Senet, do Egito. Latrunculi, do Império Romano. Mancala, da África Oriental. Tafl, dos ancestrais dos vikings. Conheça os jogos de tabuleiro mais antigos de que se tem notícia – e aprenda a jogá-los.

Por Luisa Costa
Atualizado em 27 fev 2023, 11h23 - Publicado em 16 fev 2023, 14h31

Texto: Luisa Costa | Edição: Maria Clara Rossini | Ilustração: Mariana Andrello e Leticia Kamioka | Design: Luana Pillmann

Se você vivesse no Egito de 2 mil a.C., um de seus passatempos seria jogar senet. Caso fosse um cidadão da Suméria, a civilização que criou a escrita, há 5 mil anos, talvez tentasse a sorte no Jogo Real de Ur. Seja qual for a época ou lugar, os jogos de tabuleiro quase sempre estavam presentes para combater o tédio. Alguns foram evoluindo com o tempo, e nunca deixaram de ser jogados – caso de Chaturanga, o jogo indiano que deu origem ao xadrez, exportado para o resto do mundo via Pérsia. Outros sumiram do mapa, foram descobertos por arqueólogos, e ganharam reconstruções contemporâneas. Graças a esse trabalho, dá para aproveitar hoje jogos de eras passadas – todos estão à venda nos sites de e-commerce. Bom divertimento.
※ ※ ※
PROBLEMA PROPOSTO: Por favor, indique qual jogo indiano deu origem ao xadrez, segundo o trecho apresentado. O material abaixo não é necessário.

MATERIAL REUNIDO:
※ ※ ※
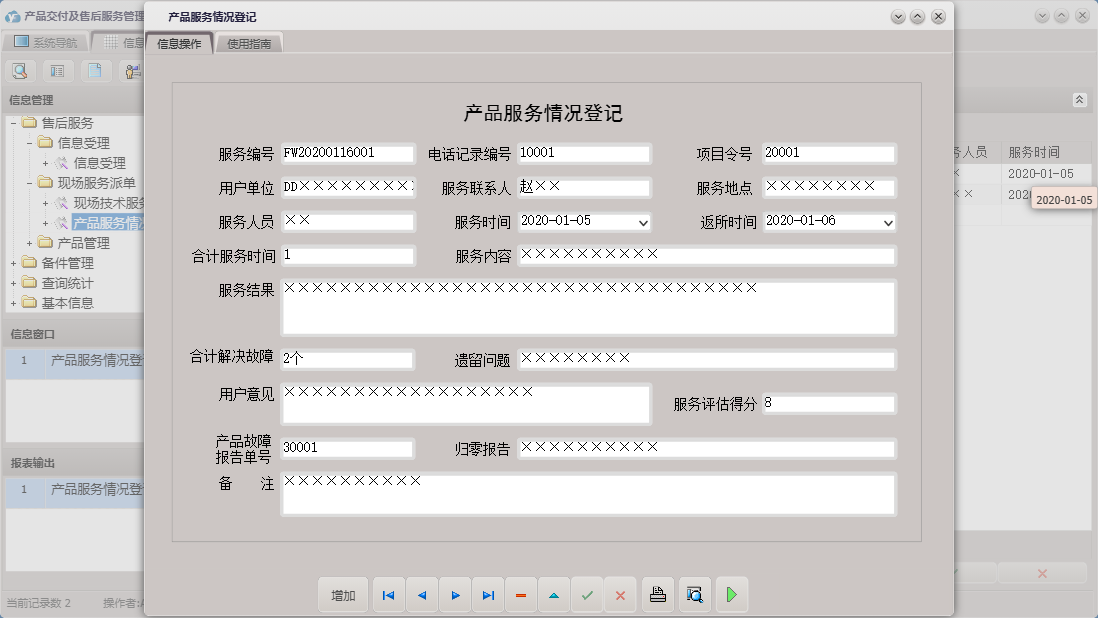
Task: Click the printer icon
Action: click(658, 595)
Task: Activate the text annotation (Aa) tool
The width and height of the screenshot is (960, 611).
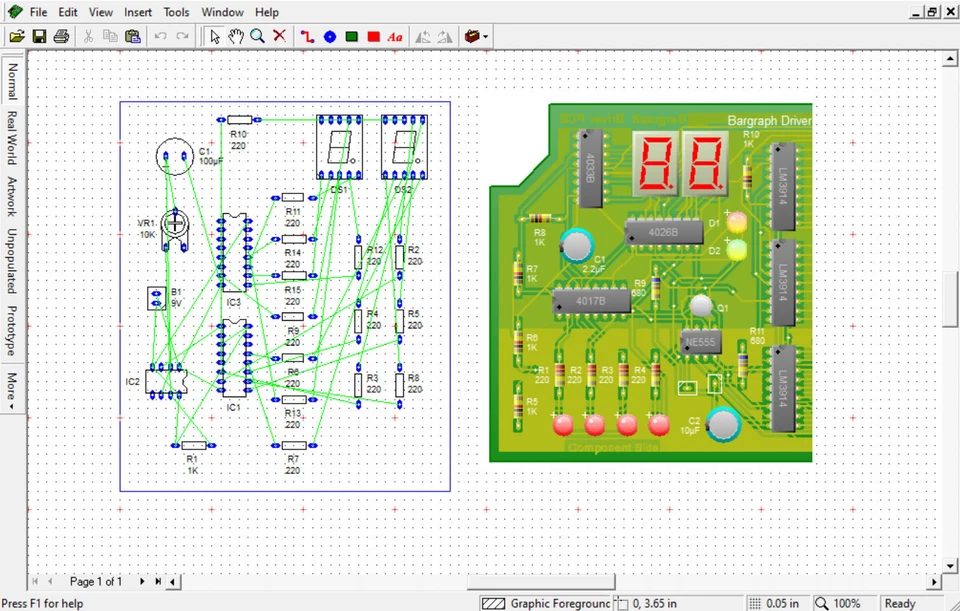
※ ※ ※
A SOLUÇÃO: Chaturanga.